Tucker Knight, Berkadia senior managing director and head of Texas originations, recently shared some insights on the impact of the Fed’s interest rate decision and the lending outlook for Houston landlords.
HOUSTON—Not only has COVID-19 upended Americans’ daily routines but also how capital is invested and transactions are conducted in the multifamily industry. While the caution level in the industry is warranted, that same cautiousness must be met with careful optimism based on detailed analysis, hard data and level-headed assessment of the new reality, says Berkadia.
Initial lease renewal rates exceeded 53% in 2019. According to RealPage, renewal rent growth has consistently registered around 4.5% annually for the past few years. Operators can also expect renters to stay put in the meantime as the COVID-19 crisis continues to unfold.
Thanks to strong fundamentals and inelastic demand, multifamily housing remains an attractive target for investors. That said, the COVID-19 crisis will likely produce ripples through the industry that affect how investors view the short- and long-term performance and overall value of multifamily assets.
The short-term impacts of COVID-19 will be capital flowing into the multifamily industry. At the moment, billions of dollars in investment capital remain on the sidelines. But, in looking at the bigger picture, the recent changes in federal interest rates point to this massive volume of capital that will soon be searching for yield.
But who’s lending and who isn’t? Banks might have pulled back but Freddie/Fannie are moving forward as well as alternative lenders such as Electra Capital. Tucker Knight, Berkadia senior managing director and head of Texas originations, recently shared some insights on the Fed’s decision and the lending outlook for landlords.

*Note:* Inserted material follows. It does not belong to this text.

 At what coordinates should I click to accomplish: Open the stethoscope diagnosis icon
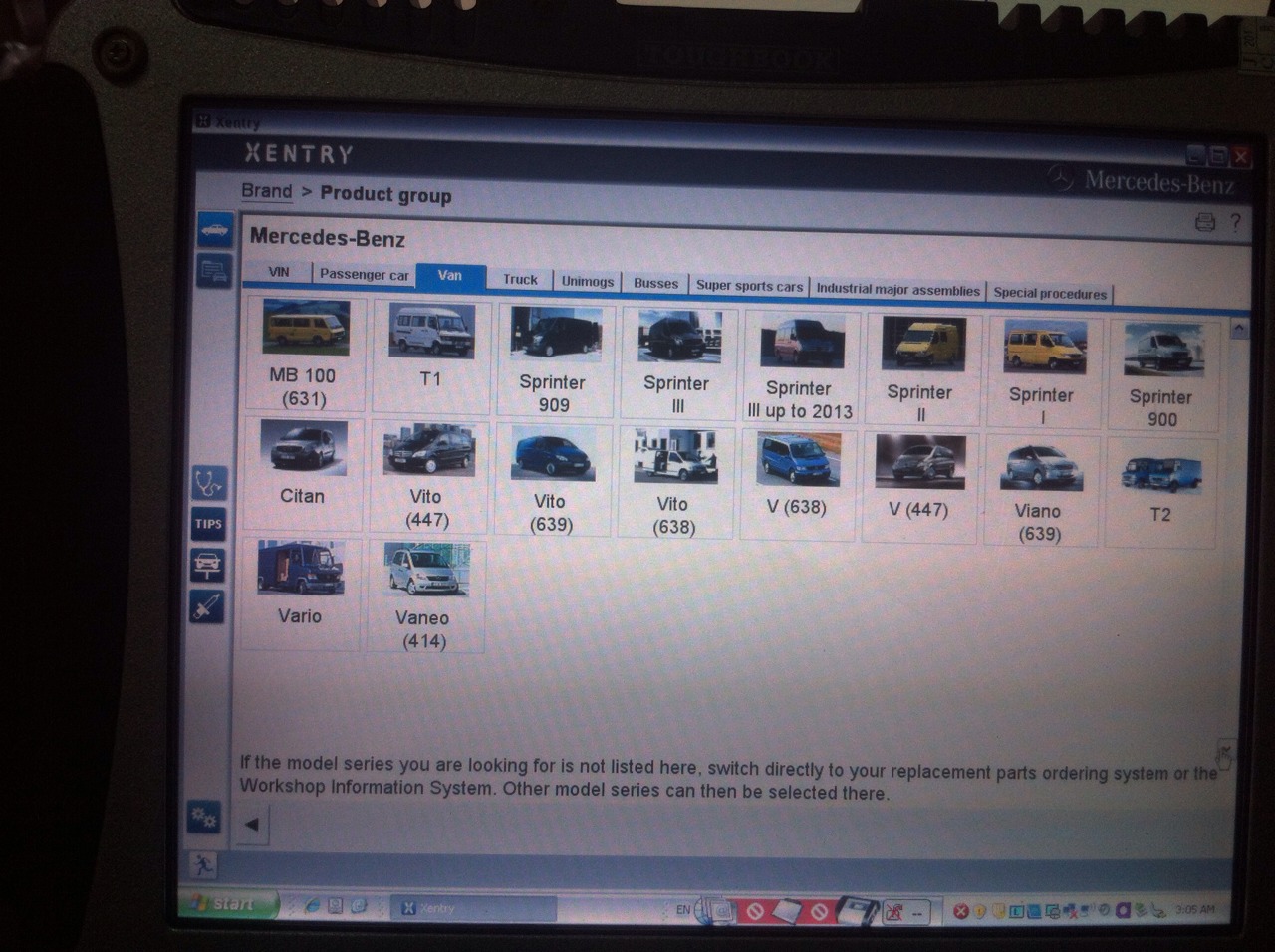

“The reality is that it’s too soon to tell how this will impact the Houston apartment industry,” Knight tells GlobeSt.com. “Clearly, the hospitality, retail and energy sectors are taking a big hit right now, but if this is temporary and the federal government offers some kind of relief package, those sectors are generally resilient. An important thing to keep in mind is that the fundamentals were strong going into this. This is not like 2008. We are closing deals. In fact, the issue is that with people being shuttered in their homes, it’s difficult to do inspections, get appraisers on site, or file records at the courthouse. Everyone is trying to navigate that and keep business moving forward. In terms of capital, Fannie/Freddie are still doing business, as are the life companies. CMBS markets for the most part are stagnant, banks are being extremely selective and there are some boutique lenders open for business. Until there’s some clarity, I think people will be understandably cautious.”

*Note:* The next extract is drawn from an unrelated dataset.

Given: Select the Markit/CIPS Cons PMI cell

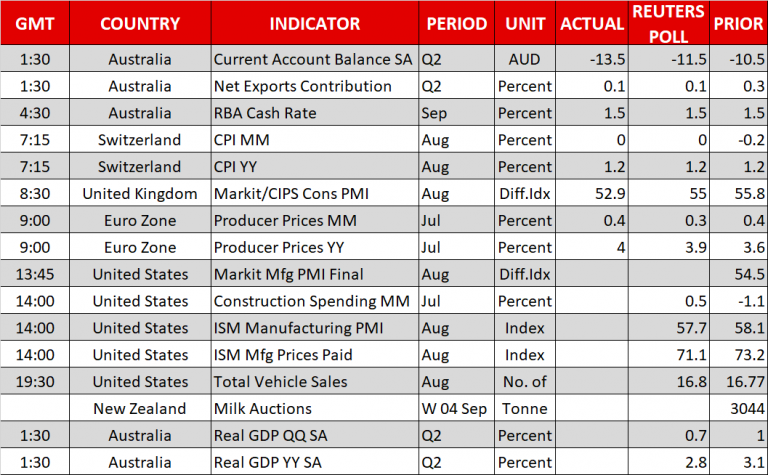Looking at the screenshot, I should pyautogui.click(x=314, y=194).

There’s no question that investors will be scrutinizing options more closely than ever. Here are four ways Berkadia expects expectations to be adjusted:
- With an economic downturn all but certain, class-A product may be vulnerable to short-term adjustments in demand. Operators of newly constructed properties will be the most likely to feel pressure to offer deep rent discounts to lease up new supply coming online through the rest of 2020.

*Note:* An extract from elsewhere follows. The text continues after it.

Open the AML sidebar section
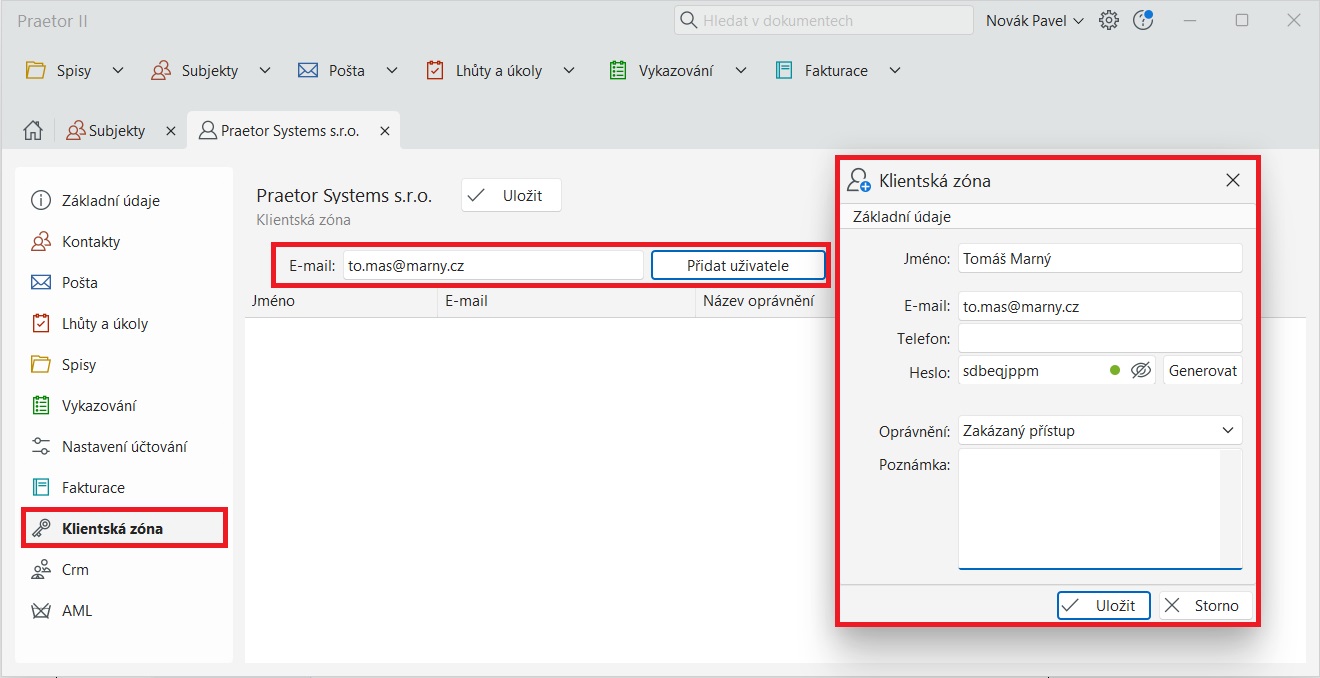 click(x=76, y=611)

- Class-B properties will likely be among the best-positioned opportunities for multifamily investors, and related deals should experience a subsequent influx of capital. The large spread between rents at class-A versus class-B properties now presents a twofold opportunity for investors: both traditional long-term upside and short-term opportunities for attracting renters looking to cut costs as a result of recession pressures.
- Class-C assets are the most susceptible to a major disruption. A large proportion of workforce housing consists of tenants that live paycheck to paycheck. A recent national moratorium on evictions may provide relief to these individuals, but the reality is that those low-income renters are also the most at risk of losing their jobs during this period.
- Finally, markets with employment hubs weighted towards trade and hospitality industries will likely give prudent investors pause before moving forward on deploying new capital. Areas most likely to feel the most economic pain from COVID-19 and incur dips in capital flow for multifamily projects include Las Vegas and Orlando.
Despite the mounting number of hiccups expected to affect the multifamily market, overall demographics will continue to highly favor multifamily investors. Strong demand will remain during the next decade as renters in their 20s and 30s begin to make up an increasingly larger percentage of the population.
Multifamily remains a relatively stable investment in the long term. And when examining yield returns from an international perspective, the United States is still the safest and best market for capital appreciation, says the Berkadia report.